# Precompiled NIFs
This document explains how `ex_data_sketch` ships its Rust NIF as a set
of precompiled binary artifacts, why this matters for adoption, and how
the v0.8.0 release pipeline produces those artifacts.
## Why precompiled NIFs matter
A Rust NIF is a `.so` / `.dylib` / `.dll` file that the BEAM dynamically
loads at runtime.

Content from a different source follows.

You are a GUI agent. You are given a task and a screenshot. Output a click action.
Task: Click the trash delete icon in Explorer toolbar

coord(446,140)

Building it requires:
- a working Rust toolchain (`rustc`, `cargo`, the target's standard
library);
- a working C linker (`cc`, `link.exe`, etc.) for system glue;
- network access during `cargo` to download crate dependencies;
- a non-trivial amount of CPU time (~30s on a modern laptop for a clean
release build).
For a typical Elixir application that adds `ex_data_sketch` as a
dependency, this means:
- developers cannot `mix deps.get && mix compile` and have it Just Work
unless they install Rust first;
- CI pipelines need to either bake Rust into the base image or pay the
toolchain install cost on every run;
- Docker layer caching for `mix deps.compile` is invalidated whenever
the dependency tree changes.
The `RustlerPrecompiled` library (and the `rustler_precompiled_action`
GitHub Action) solves this by:
1. Building the NIF on every supported platform at release time and
uploading each result as a GitHub Release asset.

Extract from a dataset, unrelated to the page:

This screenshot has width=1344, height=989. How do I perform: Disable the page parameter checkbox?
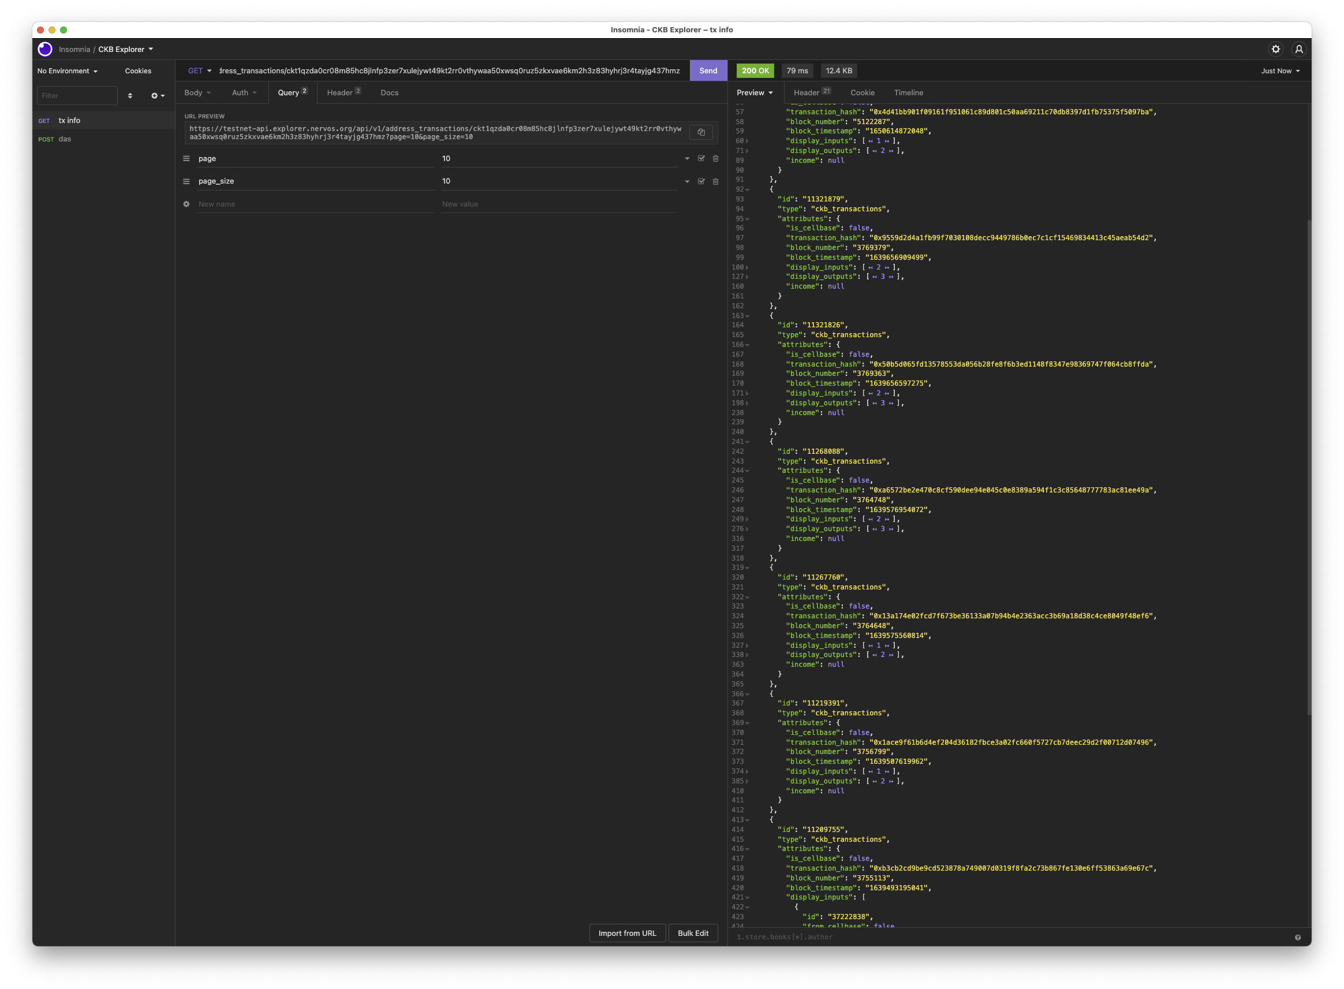pyautogui.click(x=701, y=159)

2. At `mix deps.compile` time on the downstream side, downloading the
pre-built `.tar.gz` matching the host's `target-triple + nif-version`
from the GitHub Release URL.
3. Verifying the downloaded artifact's SHA-256 against a checksum file
shipped in the Hex package.
4. Falling back to a source build (via `EX_DATA_SKETCH_BUILD=true`) if
the user explicitly opts in, or if the precompiled artifact is
missing for the host.
The end result for downstream users: a Rust-toolchain-free
`mix deps.get`, with a verifiable supply chain.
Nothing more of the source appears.